- _Goal of the exercise_: Output all of the entries below precisely as written.

- _Provided records_:
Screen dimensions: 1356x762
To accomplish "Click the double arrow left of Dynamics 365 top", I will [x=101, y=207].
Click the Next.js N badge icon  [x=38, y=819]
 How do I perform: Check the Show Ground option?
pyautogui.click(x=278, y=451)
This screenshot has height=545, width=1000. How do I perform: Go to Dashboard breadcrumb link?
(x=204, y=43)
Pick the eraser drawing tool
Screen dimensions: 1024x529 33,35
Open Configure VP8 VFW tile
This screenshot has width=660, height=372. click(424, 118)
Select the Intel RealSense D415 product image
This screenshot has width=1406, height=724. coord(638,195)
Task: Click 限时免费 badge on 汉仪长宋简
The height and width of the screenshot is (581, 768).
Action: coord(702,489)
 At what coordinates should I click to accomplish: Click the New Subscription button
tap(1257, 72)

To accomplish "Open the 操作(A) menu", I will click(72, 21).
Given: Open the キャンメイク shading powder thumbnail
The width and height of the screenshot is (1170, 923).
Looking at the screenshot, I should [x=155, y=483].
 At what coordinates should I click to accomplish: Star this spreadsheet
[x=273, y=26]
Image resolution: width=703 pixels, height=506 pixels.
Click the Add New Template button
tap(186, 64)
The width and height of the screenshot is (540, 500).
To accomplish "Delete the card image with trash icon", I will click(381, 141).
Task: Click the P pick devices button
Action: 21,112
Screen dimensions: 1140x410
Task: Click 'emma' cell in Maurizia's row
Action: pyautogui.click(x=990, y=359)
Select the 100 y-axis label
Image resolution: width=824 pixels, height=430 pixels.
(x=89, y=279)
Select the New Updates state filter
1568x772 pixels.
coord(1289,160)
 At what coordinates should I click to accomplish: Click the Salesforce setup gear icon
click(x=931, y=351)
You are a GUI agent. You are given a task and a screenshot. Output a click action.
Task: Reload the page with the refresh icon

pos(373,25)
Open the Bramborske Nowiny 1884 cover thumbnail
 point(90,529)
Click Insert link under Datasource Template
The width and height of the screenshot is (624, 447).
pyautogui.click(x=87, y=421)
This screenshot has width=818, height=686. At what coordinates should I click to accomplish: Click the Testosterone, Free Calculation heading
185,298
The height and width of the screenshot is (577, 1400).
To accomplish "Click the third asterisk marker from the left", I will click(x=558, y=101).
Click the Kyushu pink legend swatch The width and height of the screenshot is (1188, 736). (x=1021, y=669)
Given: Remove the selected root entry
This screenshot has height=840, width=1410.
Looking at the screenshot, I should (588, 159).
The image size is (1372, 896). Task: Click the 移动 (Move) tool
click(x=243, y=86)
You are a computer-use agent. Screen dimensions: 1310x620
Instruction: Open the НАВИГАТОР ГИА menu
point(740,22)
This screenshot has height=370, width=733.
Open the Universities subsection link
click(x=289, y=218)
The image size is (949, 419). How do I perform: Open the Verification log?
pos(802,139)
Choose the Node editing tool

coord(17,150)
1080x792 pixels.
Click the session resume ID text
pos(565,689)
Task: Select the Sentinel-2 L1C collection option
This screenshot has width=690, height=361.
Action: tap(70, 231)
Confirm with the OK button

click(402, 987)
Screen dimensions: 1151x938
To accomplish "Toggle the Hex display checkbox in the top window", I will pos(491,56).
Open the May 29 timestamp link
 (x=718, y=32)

- _Result of the exercise_:
Screen dimensions: 1356x762
To accomplish "Click the double arrow left of Dynamics 365 top", I will [x=101, y=207].
Click the Next.js N badge icon  [x=38, y=819]
 How do I perform: Check the Show Ground option?
pyautogui.click(x=278, y=451)
This screenshot has height=545, width=1000. How do I perform: Go to Dashboard breadcrumb link?
(x=204, y=43)
Pick the eraser drawing tool
Screen dimensions: 1024x529 33,35
Open Configure VP8 VFW tile
This screenshot has width=660, height=372. click(424, 118)
Select the Intel RealSense D415 product image
This screenshot has width=1406, height=724. coord(638,195)
Task: Click 限时免费 badge on 汉仪长宋简
The height and width of the screenshot is (581, 768).
Action: coord(702,489)
 At what coordinates should I click to accomplish: Click the New Subscription button
tap(1257, 72)

To accomplish "Open the 操作(A) menu", I will click(72, 21).
Given: Open the キャンメイク shading powder thumbnail
The width and height of the screenshot is (1170, 923).
Looking at the screenshot, I should [x=155, y=483].
 At what coordinates should I click to accomplish: Star this spreadsheet
[x=273, y=26]
Image resolution: width=703 pixels, height=506 pixels.
Click the Add New Template button
tap(186, 64)
The width and height of the screenshot is (540, 500).
To accomplish "Delete the card image with trash icon", I will click(381, 141).
Task: Click the P pick devices button
Action: 21,112
Screen dimensions: 1140x410
Task: Click 'emma' cell in Maurizia's row
Action: pyautogui.click(x=990, y=359)
Select the 100 y-axis label
Image resolution: width=824 pixels, height=430 pixels.
(x=89, y=279)
Select the New Updates state filter
1568x772 pixels.
coord(1289,160)
 At what coordinates should I click to accomplish: Click the Salesforce setup gear icon
click(x=931, y=351)
You are a GUI agent. You are given a task and a screenshot. Output a click action.
Task: Reload the page with the refresh icon

pos(373,25)
Open the Bramborske Nowiny 1884 cover thumbnail
 point(90,529)
Click Insert link under Datasource Template
The width and height of the screenshot is (624, 447).
pyautogui.click(x=87, y=421)
This screenshot has width=818, height=686. At what coordinates should I click to accomplish: Click the Testosterone, Free Calculation heading
185,298
The height and width of the screenshot is (577, 1400).
To accomplish "Click the third asterisk marker from the left", I will click(x=558, y=101).
Click the Kyushu pink legend swatch The width and height of the screenshot is (1188, 736). (x=1021, y=669)
Given: Remove the selected root entry
This screenshot has height=840, width=1410.
Looking at the screenshot, I should (588, 159).
The image size is (1372, 896). Task: Click the 移动 (Move) tool
click(x=243, y=86)
You are a computer-use agent. Screen dimensions: 1310x620
Instruction: Open the НАВИГАТОР ГИА menu
point(740,22)
This screenshot has height=370, width=733.
Open the Universities subsection link
click(x=289, y=218)
The image size is (949, 419). How do I perform: Open the Verification log?
pos(802,139)
Choose the Node editing tool

coord(17,150)
1080x792 pixels.
Click the session resume ID text
pos(565,689)
Task: Select the Sentinel-2 L1C collection option
This screenshot has width=690, height=361.
Action: tap(70, 231)
Confirm with the OK button

click(402, 987)
Screen dimensions: 1151x938
To accomplish "Toggle the Hex display checkbox in the top window", I will pos(491,56).
Open the May 29 timestamp link
 (x=718, y=32)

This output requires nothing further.